At the heart of the system are high intensity strobes, driven by high powered pulse electronics technology that the company says is unlike anything on the market today. The strobes deliver energy to the target surface, selectively heating and fusing ink particles, and forming highly conductive pathways. The photonic curing process specifically targets inks and thin-film depositions, functionalizing them without heating or damaging the substrates on which they are printed, or affecting nearby thermally sensitive components.

“The whole system is designed to deliver energy in short bursts, less than 50 microseconds. It’s shockingly fast,” Farnsworth says. “It works because it’s so quick, and if you flash once every second, you have a duty cycle of .01 percent. That’s pretty low. That’s how we are able to get a lot of processing speed, with lots of downtime between pulses. That’s been part of the engineering.”

NovaCentrix was launched in 1999 as a nanotechnologies company, and its first name was Nanotechnologies. The company was commercializing technology in making nano powders, such as oxides, nitrides and metals. “These are typically spherical or crystalline in shape, solid forms – not platelets, tubes, fibers or shells. We could get very accurate control of particle size below 10 nanometers and up to 100 nanometers,” says Farnsworth, who has been with the company since its launch.

A few years ago the company decided to refocus its efforts on three markets that it had been supplying and develop products just for those: printed electronics, antimicrobial, and defense. “We worked on those three in parallel, which was exciting but tough for 25 people,” Farnsworth recalls. After a year, however, the company sharpened its focus even further to devote itself to printed electronics.

“Three to six years ago, when customers were taking orders for nanopowders, we developed capabilities to make dispersions,” he says. “Now we have some electroconductive inks. So we make materials, we make electroconductive inks, we buy materials from others. We don’t make printers. We have some printing capability, and are in the process of growing it, but we are not a print shop at this time.

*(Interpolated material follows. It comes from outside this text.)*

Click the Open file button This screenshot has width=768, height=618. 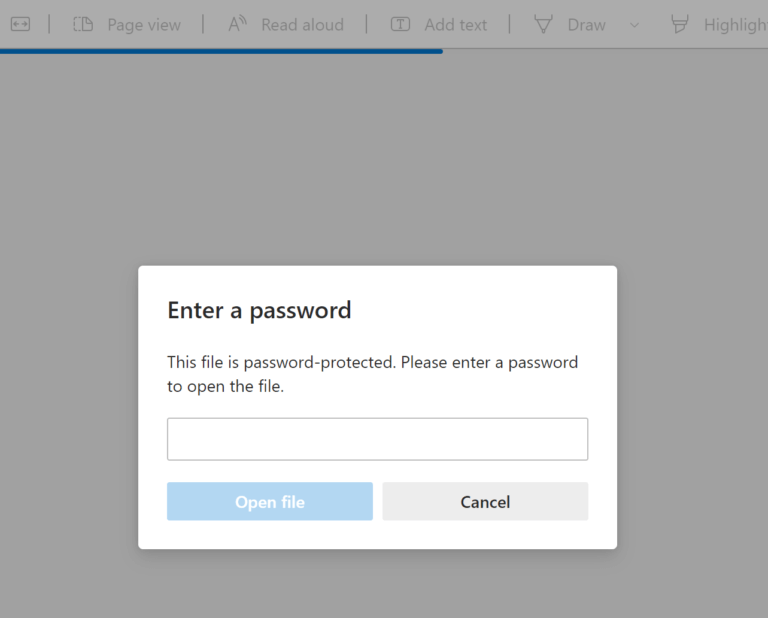point(270,502)
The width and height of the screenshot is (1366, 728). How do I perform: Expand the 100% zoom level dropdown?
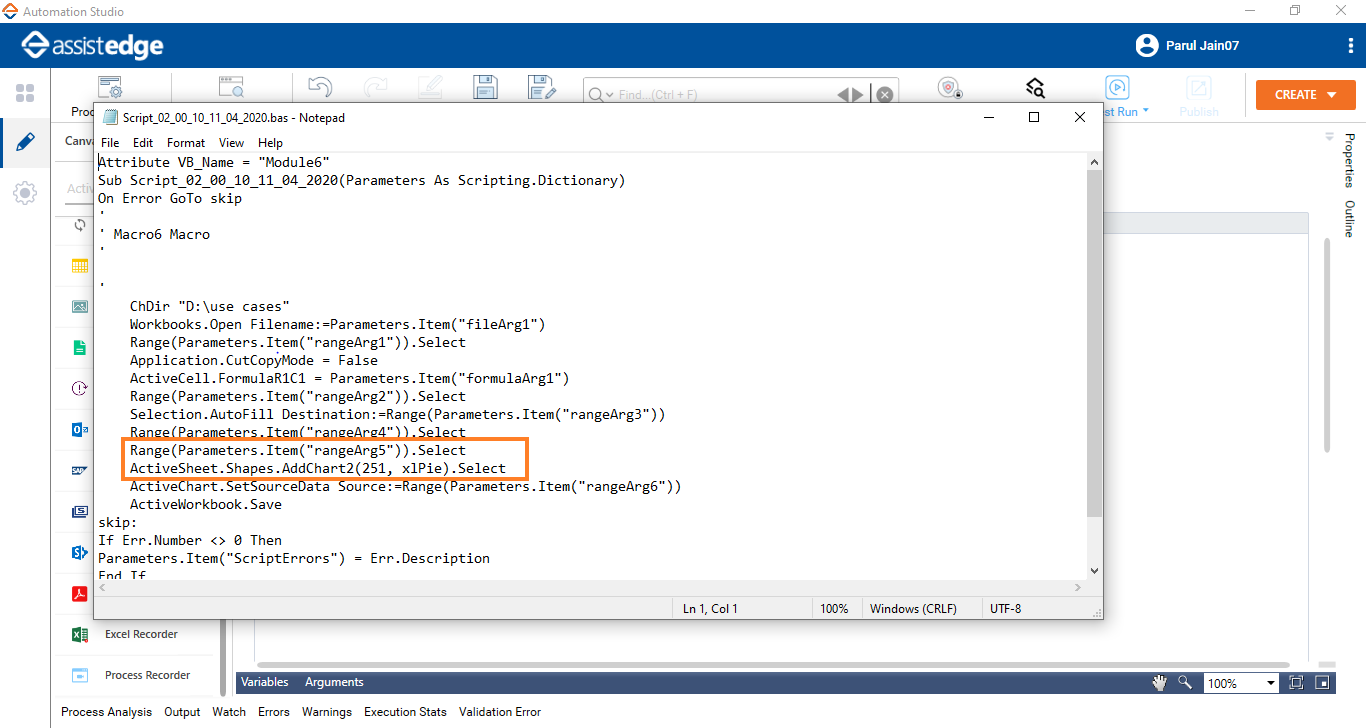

But NovaCentrix does make the PulseForge, and it is about to launch a more muscular sibling of the 3100, to be called the 3300. “It is designed for two types of applications: very high speed processing, at 1,000 feet per minute, for the packaging folks; but its primary design intent is to work with semiconductor materials. This is really annealing thin film semiconductor materials that have been deposited in an amorphous structure that we can crystallize. And also to process nanoparticles.”

NovaCentrix was founded in 1999 as Nanotechnologies Inc., by Dennis Wilson, a member of the mechanical engineering faculty at the University of Texas. Today the company is headed by Charles Munson. Kurt Schroder is the chief scientist and developer/patent co-holder of the initial PulseForge process.